Snowflake — Data Warehousing, Snowpark & Data Sharing
Production Snowflake guide — virtual warehouses, storage architecture, SQL analytics, Snowpark Python, dynamic tables, data sharing, Marketplace, and cost management. With Python and SQL examples throughout.
Snowflake is the cloud data platform built from scratch for the cloud era — separating storage and compute so you can scale each independently. It runs on AWS, Azure, and GCP, and its killer feature for enterprises is seamless, secure data sharing: share live data across accounts without copying it.
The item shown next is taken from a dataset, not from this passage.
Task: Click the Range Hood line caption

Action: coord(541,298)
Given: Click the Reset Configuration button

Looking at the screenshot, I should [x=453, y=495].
Architecture: Separation of Storage and Compute
┌──────────────────────────────────────────────────────────────┐
│ Snowflake Architecture │
│ │
│ ┌────────────────────────────────────────────────────────┐ │
│ │ Query Layer (Cloud Services) │ │
│ │ Optimizer, metadata, auth, transactions, security │ │
│ └────────────────────────────────────────────────────────┘ │
│ │
│ ┌────────────────────────────────────────────────────────┐ │
│ │ Compute Layer (Virtual Warehouses) │ │
│ │ XS / S / M / L / XL — independent clusters │ │
│ │ Auto-suspend + auto-resume — pay only when active │ │
│ └────────────────────────────────────────────────────────┘ │
│ │
│ ┌────────────────────────────────────────────────────────┐ │
│ │ Storage Layer (Micro-partitions) │ │
│ │ Columnar, compressed Parquet — S3/Azure Blob/GCS │ │
│ │ Automatic clustering, pruning, metadata indexing │ │
│ └────────────────────────────────────────────────────────┘ │
└──────────────────────────────────────────────────────────────┘Key Architectural Concepts
Micro-partitions: Snowflake stores data in 50–500 MB compressed micro-partitions. Each partition has column-level metadata (min, max, count, distinct values) — Snowflake prunes partitions without reading data, like a file-level index for every table.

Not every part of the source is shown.